--- start DATA TO USE ---
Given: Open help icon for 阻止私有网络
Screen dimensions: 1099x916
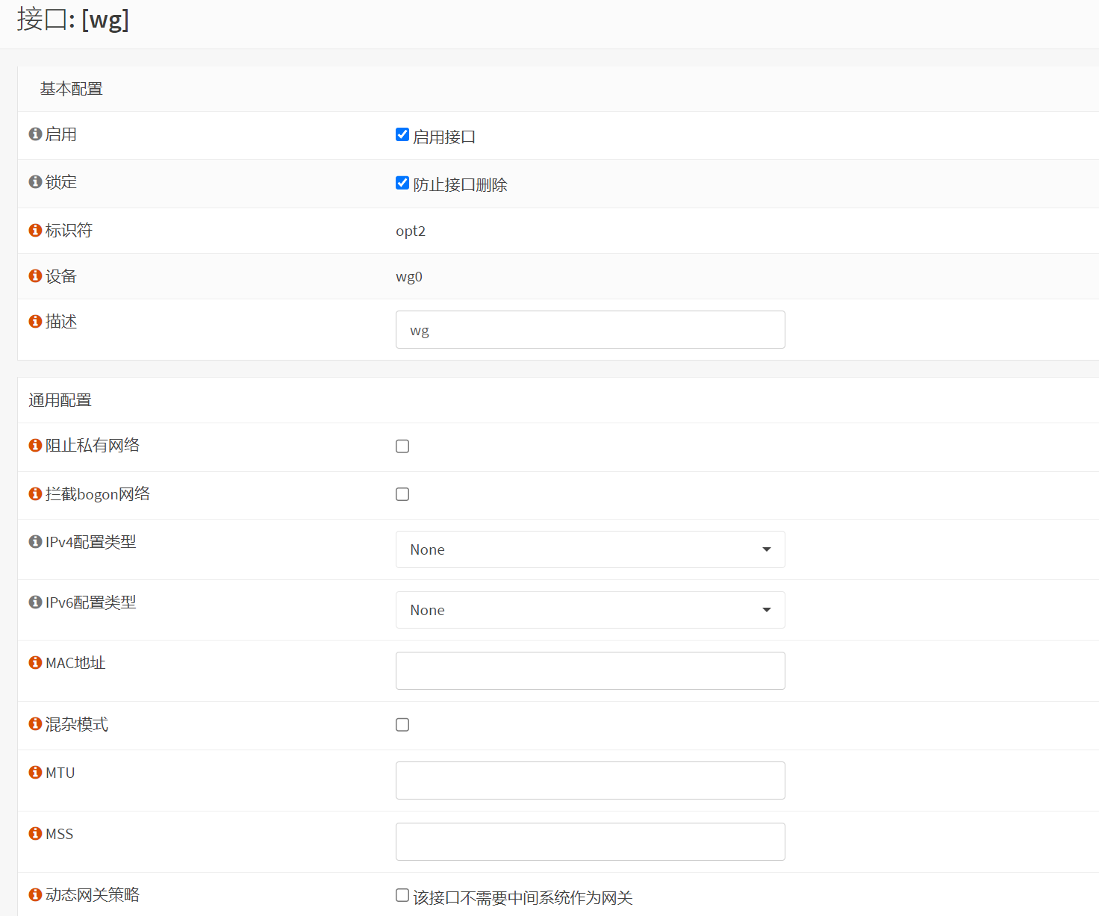Looking at the screenshot, I should tap(35, 446).
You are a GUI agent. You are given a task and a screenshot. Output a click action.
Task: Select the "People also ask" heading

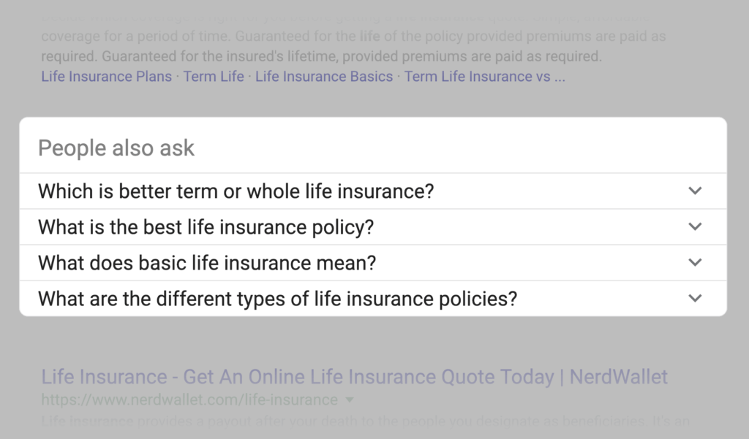point(116,148)
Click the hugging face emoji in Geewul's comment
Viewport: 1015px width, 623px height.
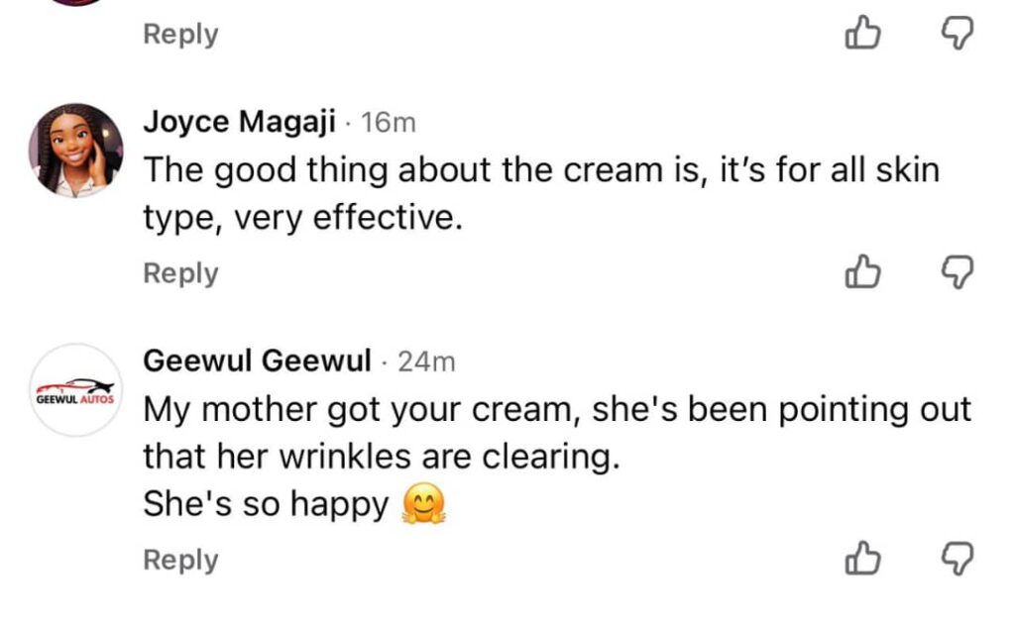pos(424,503)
--- end DATA TO USE ---
▸ YOUR OBJECTIVE:
Copy the three items above verbatim, line by line, leaving out the pictures.

▸ FINAL RESULT:
Given: Open help icon for 阻止私有网络
Screen dimensions: 1099x916
Looking at the screenshot, I should tap(35, 446).
You are a GUI agent. You are given a task and a screenshot. Output a click action.
Task: Select the "People also ask" heading

point(116,148)
Click the hugging face emoji in Geewul's comment
Viewport: 1015px width, 623px height.
pos(424,503)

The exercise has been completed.